Scientists have long theorized that hagfish might be able to take in nutrients through their gills. Researchers confirmed this hunch in 2011, discovering that hagfish can absorb amino acids via the skin and gills alongside their internal digestive systems. This makes hagfish unique among vertebrates and seems logical, considering how they eat. When food is scarce, and there’s stiff competition for a meal, increasing the surface area available makes it easier to get the nutrients needed for survival.[9]
1 Lithoredo abatanica
The Litoredo abantanica is a newly-discovered form of shipworm—so new, in fact, that scientists are still figuring out the mysteries of its eating habits. All other shipworms eat wood, and there’s hope that their cellulose-digesting abilities could yield the answer to creating biofuels. Lithoredo abatanica, meaning “rock shipworm from the Abatan River,” is unique because it uses its shovel-like shell to bore through rock.
These rock-eating, wormlike clams were discovered in the Philippines in 2018. Nobody knows why they munch on rocks, and whether they gain nutrition from the activity is unclear. However, they perform a vital function in the river ecosystem, creating holes up to two feet deep that provide homes for numerous species.[10]
Since there are more animals with strange digestive traits, this list deserves a few bonuses!
+ Bonus #1: Barn Owls
Digesting live prey can be challenging when you don’t have teeth to grind food into smaller particles. Thanks to their specially-adapted gizzards, barn owls get around this problem by producing pellets.
Most of the time, barn owls swallow small prey whole. The prey then travels into the gizzard, where small stones and sand help grind it into digestible pieces. However, the gizzard and the owl’s digestive secretions can’t handle fur, bones, and other tough materials. Instead, the gizzard squeezes the undigestible parts of the prey into a pellet, which the owl then coughs up.[11]
+ Bonus #2: Pandas
Habitat loss has placed the giant panda at risk of extinction, and its unusual digestive system is hardly helping matters. Unlike other bear species, pandas eat an entirely herbivorous diet, chomping down almost exclusively on bamboo. Given that pandas evolved to prefer a herbivorous diet over two million years ago, you might assume their digestive systems would follow suit. You’d be wrong.

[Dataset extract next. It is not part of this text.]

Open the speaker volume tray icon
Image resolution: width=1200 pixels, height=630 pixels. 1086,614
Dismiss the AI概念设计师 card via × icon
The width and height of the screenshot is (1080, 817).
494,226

A 2015 study by the Chengdu Research Base of Giant Panda Breeding discovered that panda gut bacteria is better suited for a carnivorous diet, making a menu of hard-to-digest bamboo less than ideal. While the creatures no longer have the “umami” taste receptors that drive other bears to eat meat, they still have the digestive systems of carnivores. This discovery reveals why pandas spend so much time eating and could even explain their laid-back approach to reproduction.[12]